“So Randall, after all, must know something more than he wished to acknowledge about Robert Impey!” was O’Neil’s thought. He stood undecided for the fraction of a minute, thinking quickly and silently. Here was their opportunity to find out about the man in whom the midshipmen appeared to have taken more than a passing interest. It was really too good a chance to lose, at least, without trying. O’Neil was conscious of a half dozen rikishas which had hurriedly disentangled themselves from the score or more others outside Tokyo’s favorite sailor restaurant, and were silently waiting, their shafts lowered, for the sailors to enter. On the other side of the street a victoria was standing, the driver on the box seat, his eyes on the two Americans.

A nod from O’Neil was enough to cause him to snap his reins on the sleepy horses’ backs and in a few more seconds the boatswain’s mate had pushed the obedient Marley in and given a quick order to the mafoo at his side.

At breakneck speed the carriage rattled down the macadam road after the slowly dissolving light of the automobile.

“Bill, there ain’t the ghost of a show of catching those men,” O’Neil confided, “and if we did we’ve got nothing against them.” O’Neil glanced in amused interest at his friend, whose eyes were fairly bulging with excitement at the thought of an interesting chase after a possible criminal.

“I thought by the way you shoved me into this sea-going hack that you’d caught ’em with the goods,” declared the disappointed seaman in an injured tone.

“This gent on the box seat will soon be losing them,” the boatswain’s mate declared quietly while he gazed indifferently ahead.
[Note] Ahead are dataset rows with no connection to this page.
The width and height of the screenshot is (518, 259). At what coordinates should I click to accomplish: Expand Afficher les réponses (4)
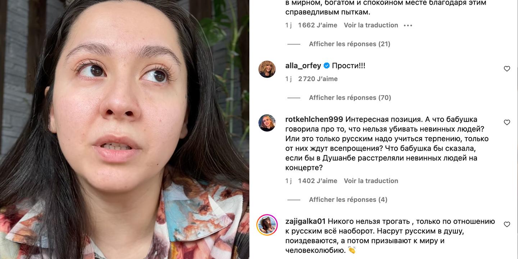[x=348, y=200]
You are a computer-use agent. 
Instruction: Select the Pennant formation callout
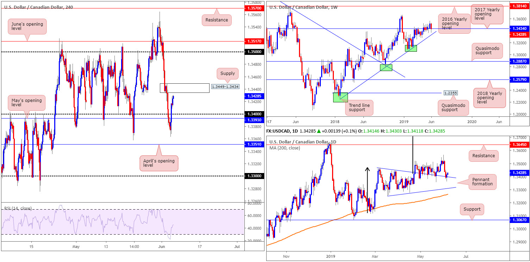click(x=482, y=182)
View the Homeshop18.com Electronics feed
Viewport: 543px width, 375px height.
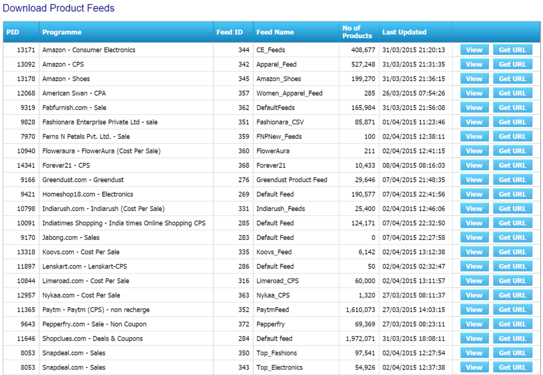pos(474,194)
The streets were crowded with people, many carrying lighted paper lanterns, and through these the carriage was being driven at a most alarming pace in the endeavor to keep the automobile in sight.

O’Neil was correct in his surmise, for presently the carriage slowed to a walk, while the little mafoo had dropped down from his seat by the driver and with many low bows and polite speeches, of which the sailors could only guess the purport, announced that, “The honorable automobile had been swallowed by a dragon, or else vanished into thin air.” At least this would have been the literal translation of the poetic speech if O’Neil and Marley could have correctly translated it into their own language.

O’Neil gave a few quick orders in his sailor Japanese to the mafoo, who nodded his smiling face in sign of understanding, and shortly the carriage turned up a less crowded street, while again the little horses were trotting gayly along, the shrill cry of the mafoo being raised periodically in warning the pedestrians plodding slowly along in the middle of the street; for in some streets in Japan sidewalks as yet are unknown luxuries.

“Why should that fellow Randall tell us he knew nothing of this Mr. Impey’s affairs?” O’Neil said, more as an introspection than with the hope that Marley could explain.